Gas Pipeline Safety — another neglected hazard comes to the forefront

Another example of 20/20 hindsight. The pipeline safety issue has a lot in common with the deep sea oil drilling matter: regulations dominated by industry for their benefit.  ProPublica just published Fatal Pipeline Accident Turns Attention to Nation’s Aging Pipelines

…the Pipeline and Hazardous Materials Safety Administration [in the Dept. of Transportation], the federal agency that regulates 2.3 million miles of oil and natural gas pipelines, largely relies on standards written by the oil and gas industry. It has about 100 inspectors, leaving industry a great deal of latitude with inspections. (Even after the blast, state utility regulators ordered PG&E  to inspect its own network of gas pipelines.)

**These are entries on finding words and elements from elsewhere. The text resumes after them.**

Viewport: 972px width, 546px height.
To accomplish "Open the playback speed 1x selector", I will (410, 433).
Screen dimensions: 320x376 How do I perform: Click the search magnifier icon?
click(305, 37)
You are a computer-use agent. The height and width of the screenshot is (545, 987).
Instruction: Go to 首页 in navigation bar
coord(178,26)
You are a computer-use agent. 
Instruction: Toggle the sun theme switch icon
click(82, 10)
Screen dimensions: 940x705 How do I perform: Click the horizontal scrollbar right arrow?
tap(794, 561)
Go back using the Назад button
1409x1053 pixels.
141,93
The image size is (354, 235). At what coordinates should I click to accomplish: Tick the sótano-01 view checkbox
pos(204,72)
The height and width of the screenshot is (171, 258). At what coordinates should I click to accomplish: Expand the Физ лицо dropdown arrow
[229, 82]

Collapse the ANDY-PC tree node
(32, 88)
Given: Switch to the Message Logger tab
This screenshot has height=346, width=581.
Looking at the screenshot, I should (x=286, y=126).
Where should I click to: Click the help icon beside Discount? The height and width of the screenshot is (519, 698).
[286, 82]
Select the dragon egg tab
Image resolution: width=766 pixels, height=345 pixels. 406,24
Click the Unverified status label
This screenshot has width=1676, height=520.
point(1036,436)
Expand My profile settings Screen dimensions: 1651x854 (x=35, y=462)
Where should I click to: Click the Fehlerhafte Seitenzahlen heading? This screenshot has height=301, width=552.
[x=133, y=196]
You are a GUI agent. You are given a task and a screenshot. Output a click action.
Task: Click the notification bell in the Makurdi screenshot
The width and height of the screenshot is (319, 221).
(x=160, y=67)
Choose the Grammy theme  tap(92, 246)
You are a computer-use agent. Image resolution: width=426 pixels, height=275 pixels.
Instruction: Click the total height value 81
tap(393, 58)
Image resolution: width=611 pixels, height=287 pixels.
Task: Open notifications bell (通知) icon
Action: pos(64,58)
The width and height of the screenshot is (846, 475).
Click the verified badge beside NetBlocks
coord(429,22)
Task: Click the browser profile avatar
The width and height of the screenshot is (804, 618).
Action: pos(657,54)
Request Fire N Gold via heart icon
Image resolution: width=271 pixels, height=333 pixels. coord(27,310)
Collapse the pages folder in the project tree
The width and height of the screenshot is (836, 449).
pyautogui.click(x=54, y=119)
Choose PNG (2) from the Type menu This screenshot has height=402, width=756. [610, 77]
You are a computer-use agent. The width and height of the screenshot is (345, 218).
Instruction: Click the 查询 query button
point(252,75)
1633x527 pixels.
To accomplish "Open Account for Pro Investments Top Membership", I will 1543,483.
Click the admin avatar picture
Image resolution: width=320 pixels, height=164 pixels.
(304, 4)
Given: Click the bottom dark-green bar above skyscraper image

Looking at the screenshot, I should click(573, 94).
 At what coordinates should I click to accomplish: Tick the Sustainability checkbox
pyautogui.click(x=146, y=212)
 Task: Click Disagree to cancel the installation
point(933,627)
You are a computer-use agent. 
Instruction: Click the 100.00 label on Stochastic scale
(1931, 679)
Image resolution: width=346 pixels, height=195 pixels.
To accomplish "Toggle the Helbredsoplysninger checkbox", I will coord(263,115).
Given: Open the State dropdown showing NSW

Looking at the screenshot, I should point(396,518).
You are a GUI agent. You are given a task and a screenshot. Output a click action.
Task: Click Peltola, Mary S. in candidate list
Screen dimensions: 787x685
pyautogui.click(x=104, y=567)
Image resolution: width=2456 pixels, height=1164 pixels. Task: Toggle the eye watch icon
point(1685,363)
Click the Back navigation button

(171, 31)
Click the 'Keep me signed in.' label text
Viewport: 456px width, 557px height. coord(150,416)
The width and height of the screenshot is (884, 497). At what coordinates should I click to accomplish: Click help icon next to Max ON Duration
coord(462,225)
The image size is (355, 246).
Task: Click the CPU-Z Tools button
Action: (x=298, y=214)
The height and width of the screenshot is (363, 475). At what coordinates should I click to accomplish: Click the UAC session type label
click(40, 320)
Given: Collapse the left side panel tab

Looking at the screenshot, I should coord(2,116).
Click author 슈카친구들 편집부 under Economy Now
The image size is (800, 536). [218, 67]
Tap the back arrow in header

And according to The Washington Independent, federal regulators are required to inspect only about 7 percent [6] of the country’s natural gas pipelines. That percentage is based on how populated the surrounding area is, and not the actual conditions of the pipelines.

Apparently, the needed improvements to the regulatory system are known.

Oil Spill Disaster – regulating oil and gas drilling is hard to do

One has to wonder if the “public interest” is being served, given that the regulation of oil and gas drilling at both federal and state levels is under attack by industry forces.

See Drilling Industry and Gubernatorial Candidates Move to Weaken Some State Regulations, ProPublica, August 5.

As the federal government focuses on strengthening regulations for deepwater drilling, the gas and oil industry is quietly trying to weaken state regulations for drilling on land.

Oil Spill Disaster – July 6 – conflicts re regulation

To say “It’s complicated” is an understatement when it comes to how to regulate offshore oil drilling.  Obama Decried, Then Used, Some Bush Drilling Policies, WSJ July 5.

The Obama administration’s actions in the court case exemplify the dilemma the White House faced in developing its energy policy. In his presidential campaign, President Obama criticized the Bush administration for being too soft on the oil industry and vowed to support greener energy forms.  But, once in office, President Obama ended up backing offshore drilling, bowing to political and fiscal realities, even as his administration’s own scientists and Democratic lawmakers warned about its risks.

The dimensions of the problem seem almost endless.  See this less-than-cheerful bit of information about the size of the oil reservoir. Relief well is last best hope to contain gusher. AP, July 5.

Chief Executive Tony Hayward said in June that the reservoir of oil is believed to hold about 2.1 billion gallons  of oil. If the problem was never fixed, it could mean another two years of oil spilling based on the current flow rate until the reservoir is drained.

Oil Spill Update – June 18

Latest news this am:

Obama’s spill recovery chief will be part-time.  Yesterday, I noted his lack of experience with long-term recovery from disaster and today we learn he will keep his existing, demanding job. This appointment does not make good sense, in my opinion.

President Barack Obama’s point man charting a new future for the oil-poisoned Gulf Coast  will do the job part-time. Some environmentalists said the job demands someone’s full attention.

His job is no less than rebuilding a region that was still suffering from Hurricane Katrina and beset by decades of environmental problems even before the largest oil spill in U.S. history.

Why Living Wills Fail. NYT June 17.  In my view, this articles points out one more reason not to use template plans for emergency response.

At the Tuesday hearing of the House Subcommittee on Energy and Environment,  the committee posted  the Gulf of Mexico spill-response plans of five companies (BP, Chevron, ConocoPhillips, Exxon Mobil and Shell) “… that demonstrated striking, peculiar and disconcerting similarities.

… it turns out that all the plans were written by the same subcontractor. All contain some goofy details — including how to protect walruses, sea lions and seals, which don’t actually live in the Gulf. More worrying, given the apparent and complete failure of the BP response at Deepwater Horizon, it appears that none of the major oil companies are more (or less) prepared for such events. [The firm was identified as The Response Group.]

President Obama is now experiencing a form of backlash against years of regulatory capture — and against the pathetic nature of “living wills” for failed deepwater oil wells. If he is able to draw any more general lessons — and this remains far from clear — the president would be well advised to reflect on other activities that are simply so dangerous that our obvious and repeated regulatory weaknesses mean we would be better off simply prohibiting those activities (e.g., some kinds of drilling, or having big banks).

BP oil spill: MMS shortcomings include ‘dearth of regulations’. According to the Christian Science Monitor, June 17,  a new report got to the core of problems at the Minerals Management Agency.

The federal agency charged with overseeing the offshore oil and gas industry was ill-prepared to do its job because of a severe shortage of inspectors, a “dearth of regulations,” and a “completely backwards” approach to investigating spills and accidents.
Mary Kendall, acting inspector general for the Interior Department, shown in this May 26 photo, testifying about the BP oil spill in the Gulf of Mexico at the House Natural Resources Committee hearing.